Exercise instructions: For the word "tout", determine how many lines of the entries below contain it, and give only that number.

Stored items:
Content starts
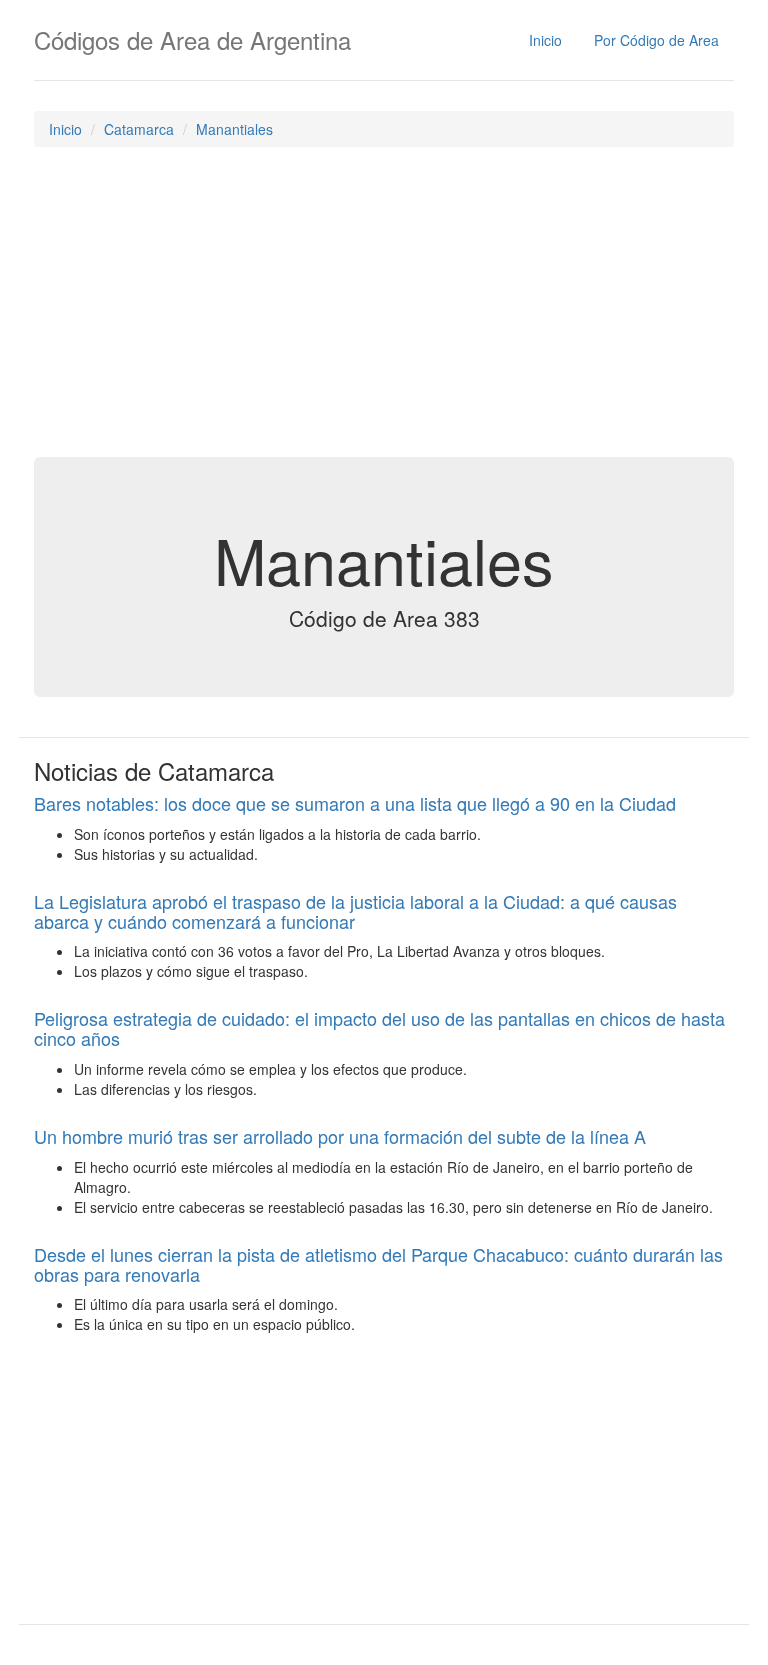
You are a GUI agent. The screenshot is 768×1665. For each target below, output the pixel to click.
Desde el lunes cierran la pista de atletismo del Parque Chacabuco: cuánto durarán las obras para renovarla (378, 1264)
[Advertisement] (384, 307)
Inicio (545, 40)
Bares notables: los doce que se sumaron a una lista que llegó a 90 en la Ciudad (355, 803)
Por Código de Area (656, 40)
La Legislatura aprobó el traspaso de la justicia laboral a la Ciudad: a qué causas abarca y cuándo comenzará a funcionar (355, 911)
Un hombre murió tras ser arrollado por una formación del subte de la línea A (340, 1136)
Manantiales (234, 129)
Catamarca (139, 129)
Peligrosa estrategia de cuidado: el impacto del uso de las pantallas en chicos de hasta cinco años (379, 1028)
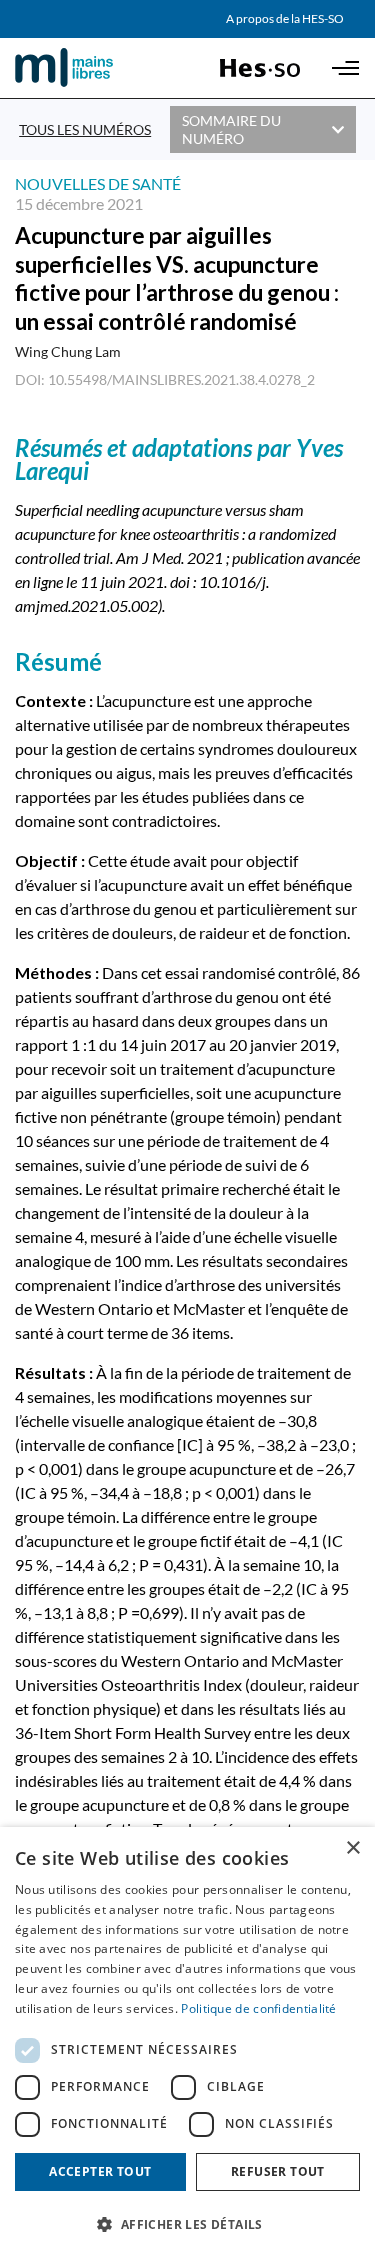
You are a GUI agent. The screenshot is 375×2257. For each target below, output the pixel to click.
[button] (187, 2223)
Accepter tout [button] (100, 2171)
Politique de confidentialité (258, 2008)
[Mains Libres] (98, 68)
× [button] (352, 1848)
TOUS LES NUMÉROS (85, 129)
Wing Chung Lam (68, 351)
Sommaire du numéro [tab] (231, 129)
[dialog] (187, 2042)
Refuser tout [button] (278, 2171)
Content ends
Completed exercise: 2